In a groundbreaking move, said author and former Catholic priest James Carroll at Harvard Divinity School (HDS) on Tuesday, Cardinal Jorge Bergoglio became Pope Francis, in honor of St. Francis of Assisi, a lover of nature who was devoted to serving the poor.
"There is a ringing clarity to it that took the world's breath away. It was ingenious. It was worthy of the great poet, the choice of that name," said Carroll, who took part in a discussion titled "The Papacy and the Catholic Church" with HDS Professor Francis X. Clooney and radio host Christopher Lydon. "Saint Francis belongs to the world," added Carroll. "This man choosing that name conveyed something nonverbally … it just rang, which in itself is so hopeful."
Carroll and Clooney, director of the Center for the Study of World Religions, explored the significance of the selection of Bergoglio, the potential challenges he faces as the leader of the world's 1.2 billion Catholics, and the direction the church is likely to take in the years and decades to come.

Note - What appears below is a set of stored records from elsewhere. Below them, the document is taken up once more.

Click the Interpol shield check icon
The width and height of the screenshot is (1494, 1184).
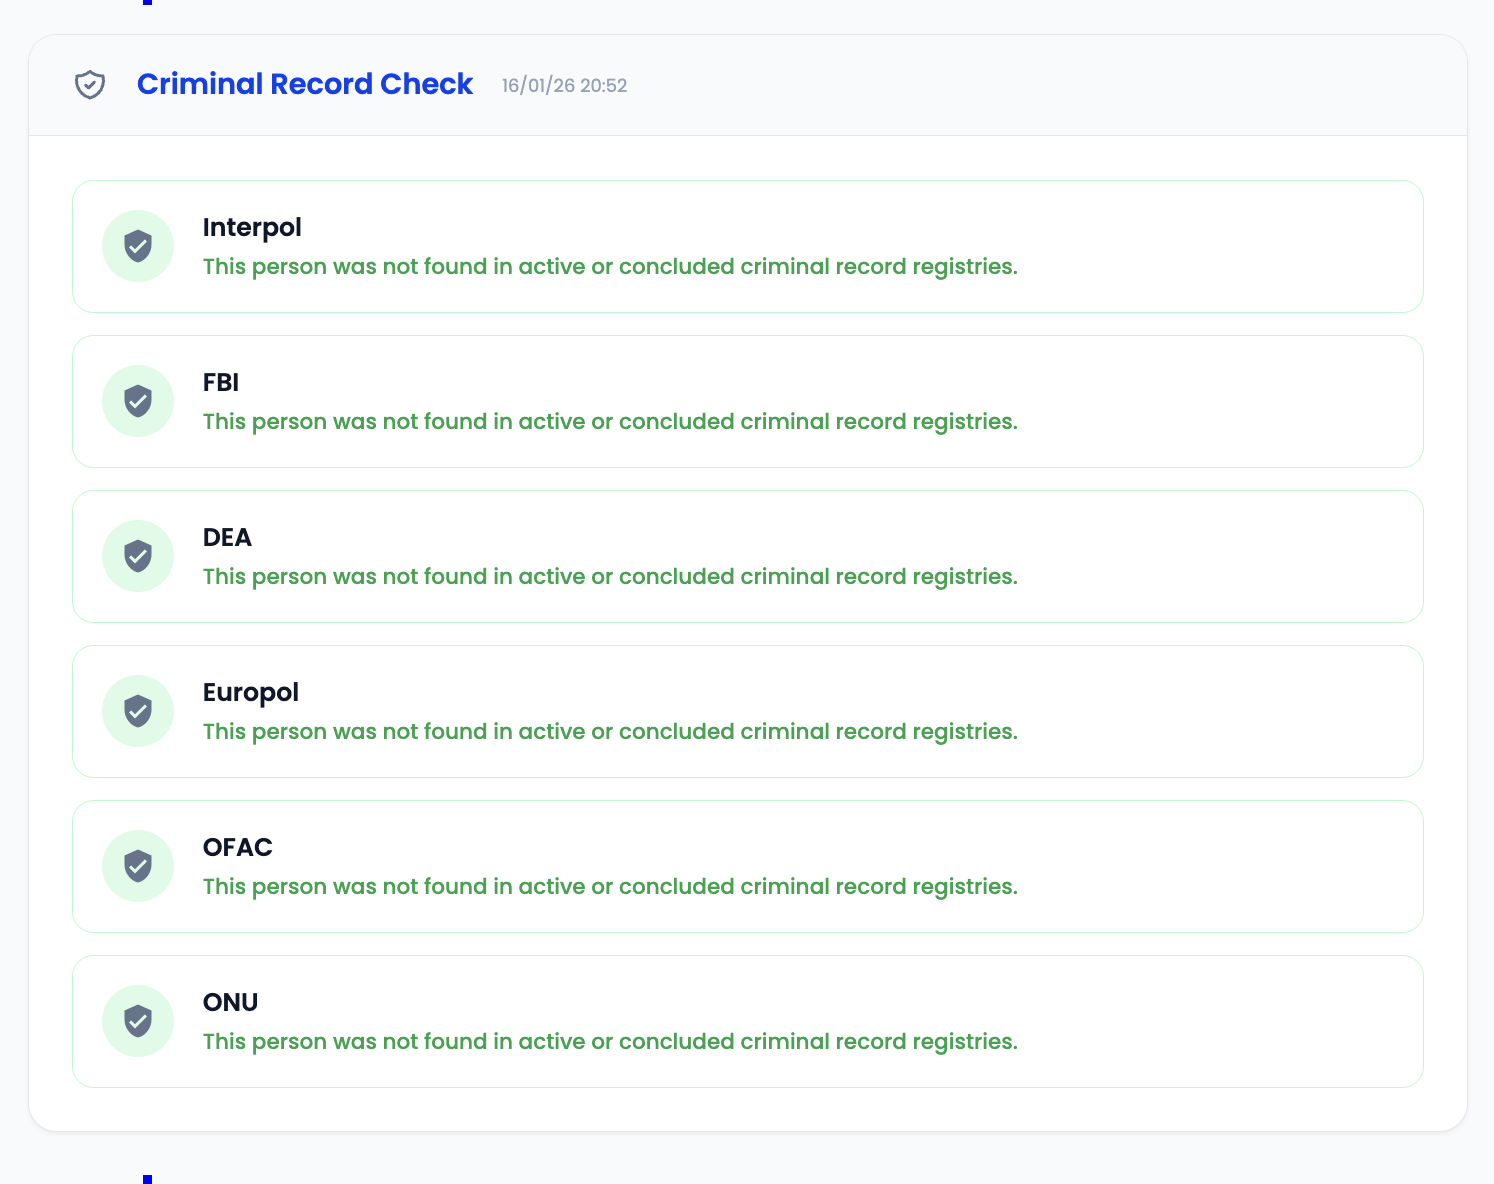138,246
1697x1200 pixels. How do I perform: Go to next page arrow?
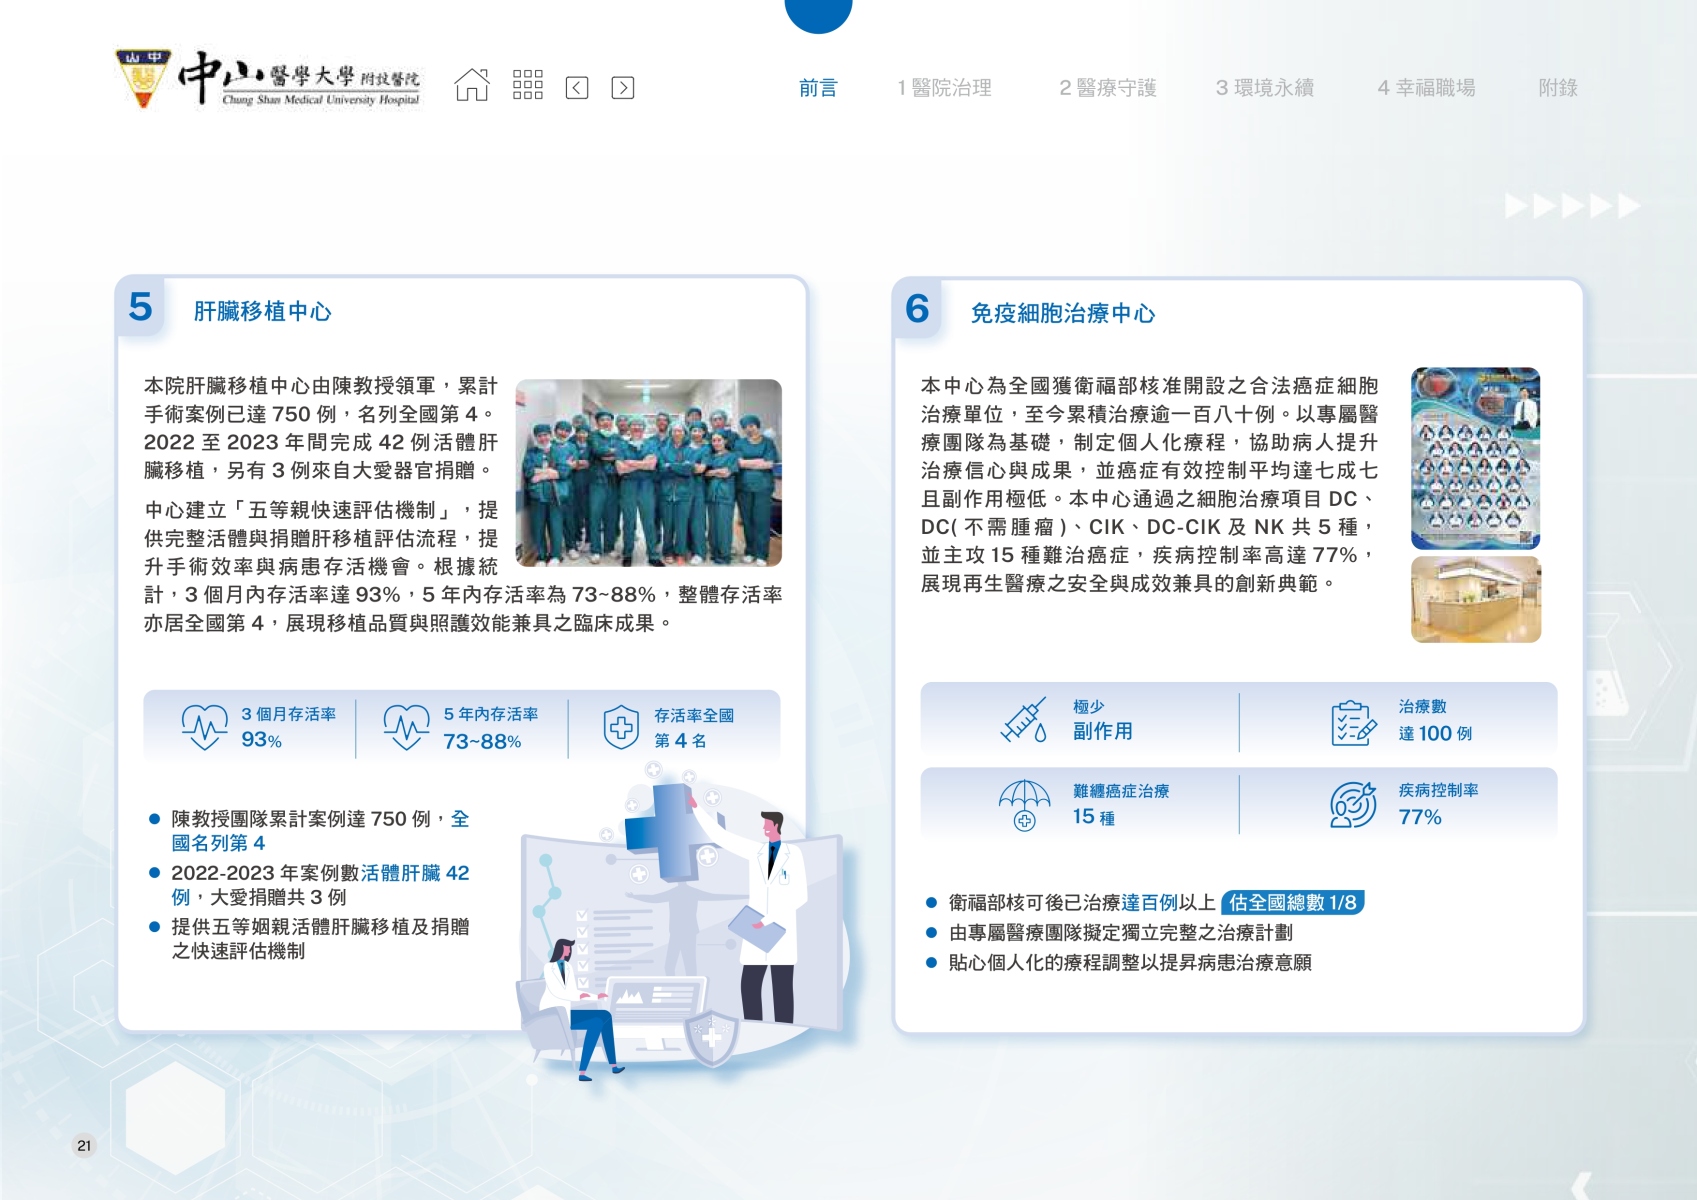point(622,88)
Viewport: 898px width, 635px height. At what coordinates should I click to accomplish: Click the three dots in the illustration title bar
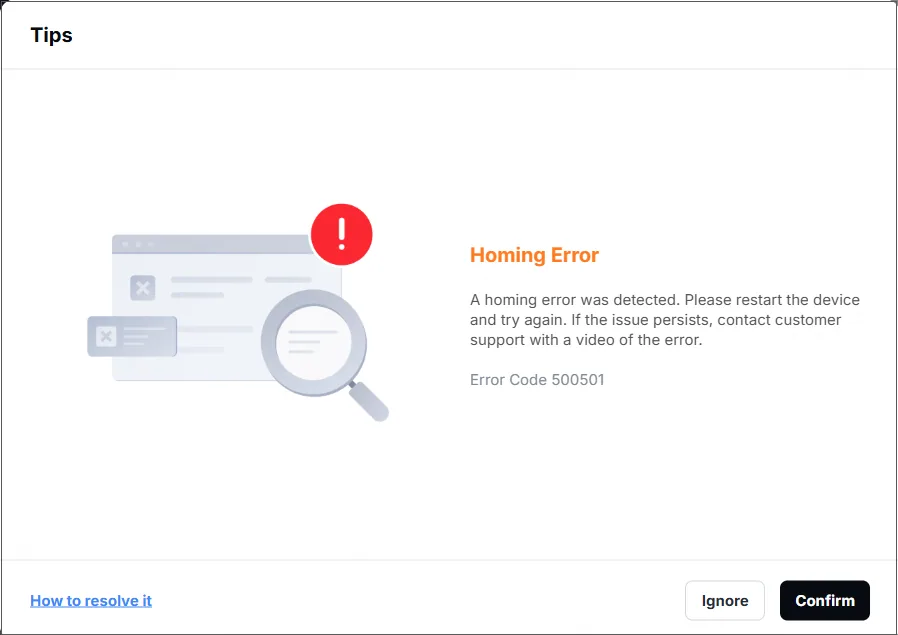138,244
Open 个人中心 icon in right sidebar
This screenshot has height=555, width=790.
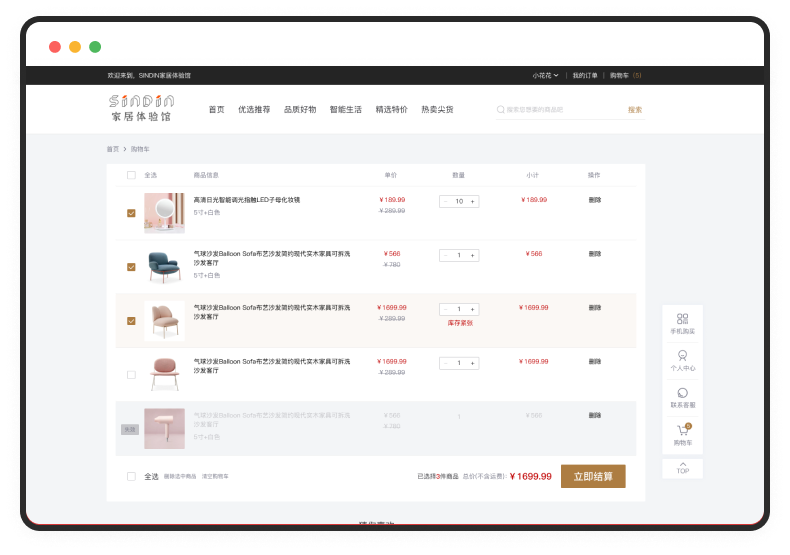pyautogui.click(x=682, y=355)
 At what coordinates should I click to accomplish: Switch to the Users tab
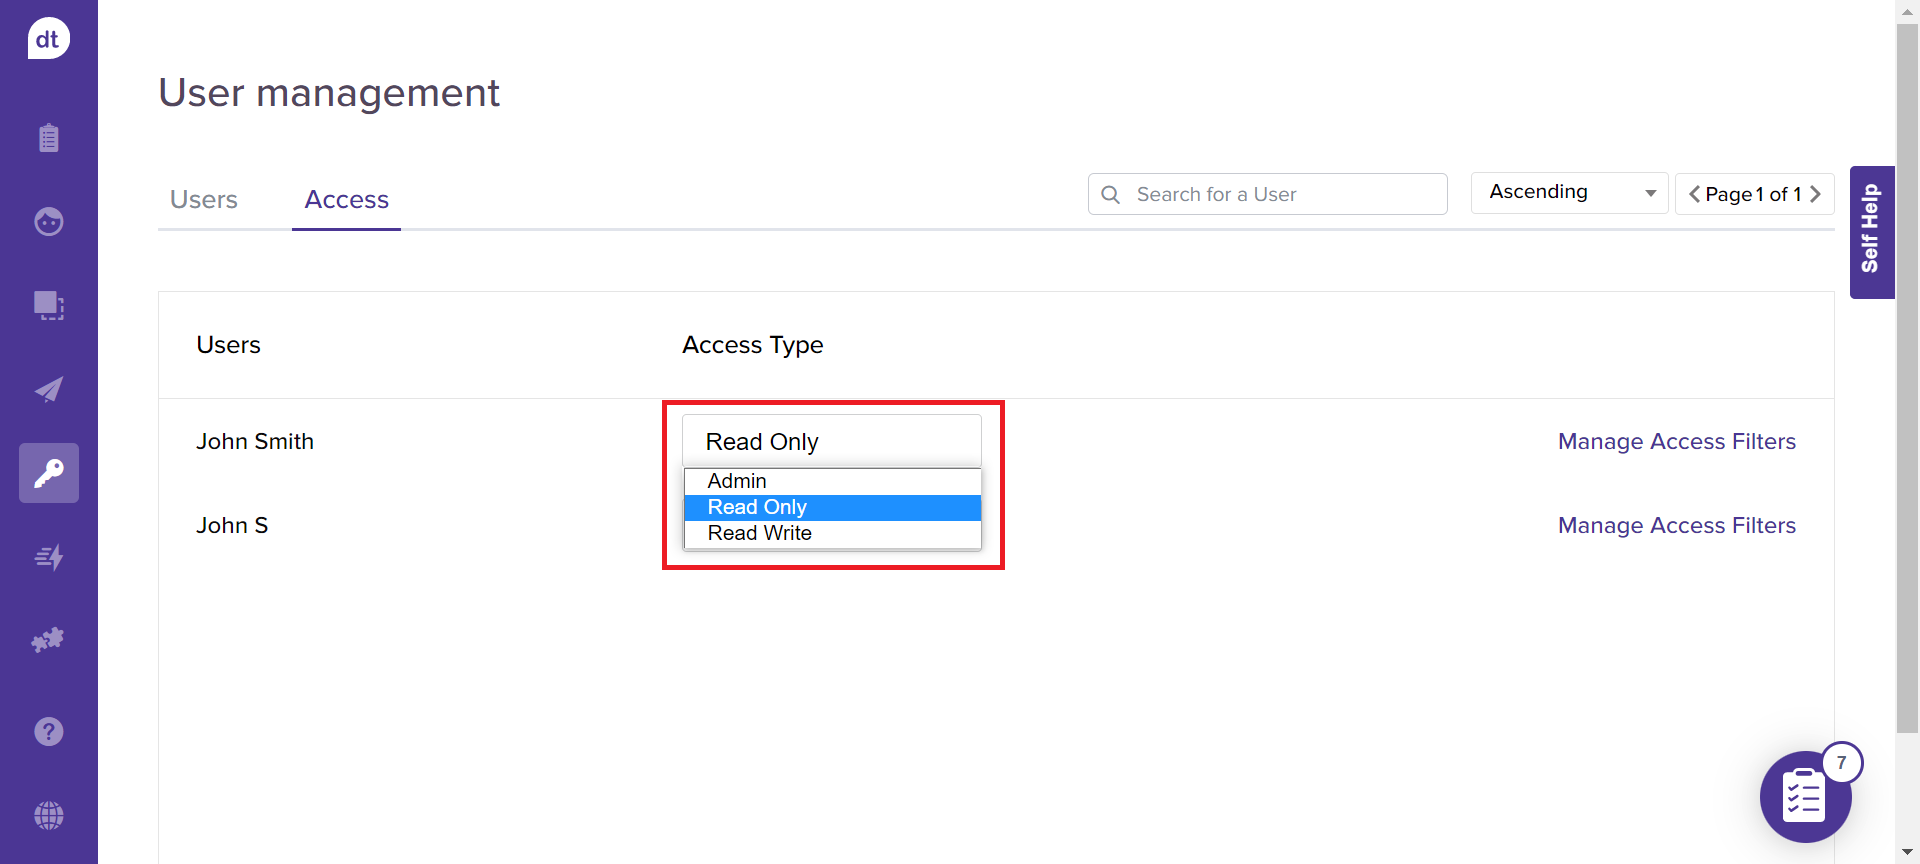(204, 200)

Clooney said Bergoglio's Jesuit training would serve him well in his new role. The Jesuit ethos, said Clooney, who also belongs to the order, is focused on "finding God in all things, the ability to imagine the borderlands, to step outside, to imagine church where there is no church, to go to the farthest parts of the world, to learn the languages, to be in different cultural settings."
Less than a month into his pontificate, Pope Francis demonstrated his commitment to those Jesuit roots. In a major break from tradition, the pope said Holy Thursday Mass not in the Basilica of St. John but at the Casal del Marmo Penitentiary Institute for Minors, where he washed the feet of a dozen young inmates, including two women and two Muslims.
With his act, Pope Francis signaled "the church will be judged by where it is with respect to the poor of the world, and not by the wealth of the Vatican, and not by the well-being of the cardinals, and not by the numbers of people in church on Sunday," said Clooney.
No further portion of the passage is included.